I mean you can use a cut of meat that tends to dry out (like skinless chicken breast or lean pork) or fail to put any seasoning in. But you don’t need to be Julia Child to end up with something pretty tasty.
Point though, most of us on the board are older, and have grown up learning to cook, or around people who cook.
Covid lockdowns showed that a ton of people just didn’t - having the time, space and money to learn to cook from scratch hasn’t been a given for quite some time.
Some of my co-workers during the lockdown, who were used to buying nothing but pre-made/partially pre-made food or going out had large issues with the learning curve, thinks we might take for granted.
For example, and back to casseroles, knowing to brown and drain your fattier cuts of meat, ground beef especially. One co-worker browned all the meat to make a hamburger-helper style casserole, but didn’t have any spices other than salt and pepper in the house, and didn’t (or did a poor job) of pouring off the grease and ended up with a bland, greasy casserole.
Not because they were young, or entitled (well, maybe a bit on the last) but because they’d never done it before.
I’m sure they got better as time went on, but most of them appeared to be very happy to go back to having instant / steam in bag options for most of their food.
You need to come here when DIL is cooking. Yes, yes it can be screwed up.
Drastically.

> [Questions to answer]
**A)** Answer these from the post about learning to cook:
(i) Which two cuts of meat are given as ones that tend to dry out?
(ii) What seasonings did the co-worker making the hamburger-helper style casserole have in the house?
(iii) What did most of the co-workers appear very happy to go back to?
**B)** Please repeat the part of the post about learning to cook that opens with the words containing "Not because they" and closes with "Drastically.", changing "cooking" to "baking".
Rely only on the post about learning to cook.

> [Recorded data]
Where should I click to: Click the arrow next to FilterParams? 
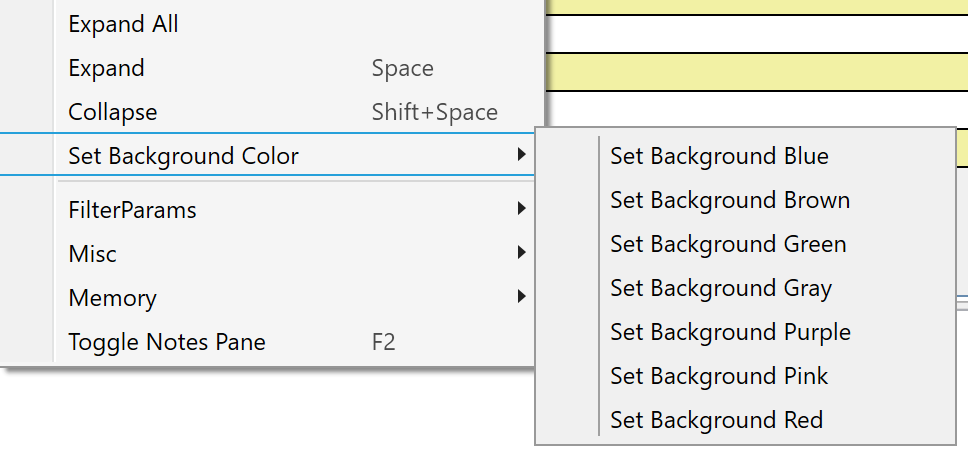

> [Task-by-task outputs]
**A)**
(i) Skinless chicken breast or lean pork.
(ii) Only salt and pepper.
(iii) Instant / steam in bag options for most of their food.

**B)**
Not because they were young, or entitled (well, maybe a bit on the last) but because they’d never done it before.
I’m sure they got better as time went on, but most of them appeared to be very happy to go back to having instant / steam in bag options for most of their food.
You need to come here when DIL is baking. Yes, yes it can be screwed up.
Drastically.